Vários cineastas brasileiros homenageados esta semana pela 31.ª edição do Festival francês Biarritz América Latina, esperam que a primeira volta das eleições presidenciais no próximo domingo permita "que acabe, enfim" o período Bolsonaro.

Para o bicentenário do país, que conquistou a sua independência de Portugal em 1822, o festival no sudoeste da França optou por dar carta branca ao realizador Kléber Mendonça Filho.

O recifense, coroado em 2019 com o Prémio do Júri em Cannes por "Bacurau", apresenta em Biarritz "toda a assimetria do Brasil", "a sua beleza, a sua feiura, sua confusão" através de 10 longas-metragens e 14 curtas-metragens.

Sem esquecer "a sua violência política", traduzida pela "intolerância normalizada" desde a chegada ao poder, em 2018, do presidente de extrema-direita Jair Bolsonaro, estima.

"Um milhão de armas de fogo foram legalizadas e cada cidadão pode ter até sete armas em casa", denuncia o cineasta.

Em julho, um membro do Partido dos Trabalhadores (PT), do ex-presidente Luiz Inácio Lula da Silva, foi morto a tiros por um polícia pró-Bolsonaro. No início de setembro, um simpatizante do presidente matou um apoiante de Lula com 15 golpes de machado durante uma discussão política.

"Hoje existe o medo de usar símbolos ou exibir efígies", aponta Kléber Mendonça Filho, muito crítico de um Bolsonaro, cujo "grande trabalho terá sido normalizar a estupidez". A sua vitória é "impossível", recusa-se a acreditar.

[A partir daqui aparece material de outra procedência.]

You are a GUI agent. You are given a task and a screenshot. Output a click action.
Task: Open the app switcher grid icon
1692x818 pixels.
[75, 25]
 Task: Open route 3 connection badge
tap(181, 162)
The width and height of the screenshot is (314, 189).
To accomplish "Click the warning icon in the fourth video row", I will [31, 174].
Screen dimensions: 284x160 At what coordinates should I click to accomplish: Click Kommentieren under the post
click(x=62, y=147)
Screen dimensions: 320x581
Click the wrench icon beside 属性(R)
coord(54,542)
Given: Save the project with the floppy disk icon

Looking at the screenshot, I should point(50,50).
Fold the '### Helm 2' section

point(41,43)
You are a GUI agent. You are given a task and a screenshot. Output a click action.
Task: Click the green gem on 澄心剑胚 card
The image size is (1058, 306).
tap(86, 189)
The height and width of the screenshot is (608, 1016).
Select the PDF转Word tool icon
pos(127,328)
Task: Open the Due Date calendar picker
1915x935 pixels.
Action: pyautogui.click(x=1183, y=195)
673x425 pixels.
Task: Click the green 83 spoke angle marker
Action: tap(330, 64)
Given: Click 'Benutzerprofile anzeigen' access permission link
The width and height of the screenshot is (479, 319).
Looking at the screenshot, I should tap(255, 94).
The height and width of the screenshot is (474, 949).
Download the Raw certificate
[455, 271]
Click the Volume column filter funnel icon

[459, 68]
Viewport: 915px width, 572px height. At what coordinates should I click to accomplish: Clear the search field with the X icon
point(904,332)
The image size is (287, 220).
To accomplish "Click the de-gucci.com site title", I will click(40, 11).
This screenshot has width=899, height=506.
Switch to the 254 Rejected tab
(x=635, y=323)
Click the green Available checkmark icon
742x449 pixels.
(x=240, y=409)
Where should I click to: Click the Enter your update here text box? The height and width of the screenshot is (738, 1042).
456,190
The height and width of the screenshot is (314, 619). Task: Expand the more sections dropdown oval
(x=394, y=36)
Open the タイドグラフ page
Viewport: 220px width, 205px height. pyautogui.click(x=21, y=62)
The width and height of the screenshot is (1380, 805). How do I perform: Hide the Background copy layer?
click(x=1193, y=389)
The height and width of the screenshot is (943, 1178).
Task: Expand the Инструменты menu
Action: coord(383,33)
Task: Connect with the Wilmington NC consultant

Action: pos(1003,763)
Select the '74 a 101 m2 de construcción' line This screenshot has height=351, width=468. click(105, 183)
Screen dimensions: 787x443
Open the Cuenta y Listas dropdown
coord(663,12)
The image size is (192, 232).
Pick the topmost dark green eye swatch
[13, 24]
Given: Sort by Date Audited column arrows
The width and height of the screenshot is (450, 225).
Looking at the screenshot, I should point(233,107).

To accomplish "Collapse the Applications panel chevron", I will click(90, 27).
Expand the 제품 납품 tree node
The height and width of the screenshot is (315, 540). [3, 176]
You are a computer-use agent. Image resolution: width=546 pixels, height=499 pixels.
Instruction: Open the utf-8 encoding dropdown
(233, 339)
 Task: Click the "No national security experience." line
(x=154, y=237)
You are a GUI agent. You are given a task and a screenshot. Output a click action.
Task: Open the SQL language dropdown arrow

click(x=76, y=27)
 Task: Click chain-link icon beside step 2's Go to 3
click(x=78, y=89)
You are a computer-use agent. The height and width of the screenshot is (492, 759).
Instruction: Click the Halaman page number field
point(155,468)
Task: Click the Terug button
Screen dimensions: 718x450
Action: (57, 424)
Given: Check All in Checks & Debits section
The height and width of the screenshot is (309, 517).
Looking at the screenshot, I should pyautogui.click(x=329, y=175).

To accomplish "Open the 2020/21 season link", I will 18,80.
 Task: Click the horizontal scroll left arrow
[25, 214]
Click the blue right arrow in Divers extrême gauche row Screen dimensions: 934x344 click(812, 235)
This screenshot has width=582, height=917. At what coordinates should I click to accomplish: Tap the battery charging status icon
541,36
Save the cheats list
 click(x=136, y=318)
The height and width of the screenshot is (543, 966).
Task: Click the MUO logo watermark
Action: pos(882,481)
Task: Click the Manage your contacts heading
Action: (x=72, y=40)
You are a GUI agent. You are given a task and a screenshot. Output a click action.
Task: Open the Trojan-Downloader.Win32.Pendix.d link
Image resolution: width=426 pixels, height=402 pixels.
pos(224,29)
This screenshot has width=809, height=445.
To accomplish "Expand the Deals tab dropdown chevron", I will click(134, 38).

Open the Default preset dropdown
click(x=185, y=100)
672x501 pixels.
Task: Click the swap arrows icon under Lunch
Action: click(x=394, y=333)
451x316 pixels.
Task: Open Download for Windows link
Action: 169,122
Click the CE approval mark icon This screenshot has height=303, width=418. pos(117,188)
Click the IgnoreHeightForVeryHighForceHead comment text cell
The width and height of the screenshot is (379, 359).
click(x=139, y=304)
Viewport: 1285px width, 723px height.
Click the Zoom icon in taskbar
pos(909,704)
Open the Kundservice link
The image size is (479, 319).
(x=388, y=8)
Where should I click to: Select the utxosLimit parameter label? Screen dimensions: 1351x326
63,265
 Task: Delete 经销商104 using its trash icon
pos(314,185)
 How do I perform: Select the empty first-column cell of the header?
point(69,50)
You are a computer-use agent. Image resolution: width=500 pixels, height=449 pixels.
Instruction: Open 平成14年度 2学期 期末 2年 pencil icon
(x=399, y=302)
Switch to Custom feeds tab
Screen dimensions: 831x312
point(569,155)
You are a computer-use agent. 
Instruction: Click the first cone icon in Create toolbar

"País de futuro indesejável"

"Aquarius"

As últimas sondagens creditam Lula com 47% das intenções de voto, contra 33% de Jair Bolsonaro.

"Os partidários de Bolsonaro estão numa dimensão paralela e espero que, com a derrota dele, voltem a um certo senso de realidade", continua o realizador conhecido ainda pelo filme "Aquarius".

"Será que esta gente vai acordar ou entrar numa caverna ainda mais profunda?", pergunta.

O cineasta Filipe Galvon, convidado a Biarritz pela sua mais recente curta-metragem "L'année prochaine à Tulle" [O Próximo ano em Tulle, em tradução livre), teme "uma nova desilusão".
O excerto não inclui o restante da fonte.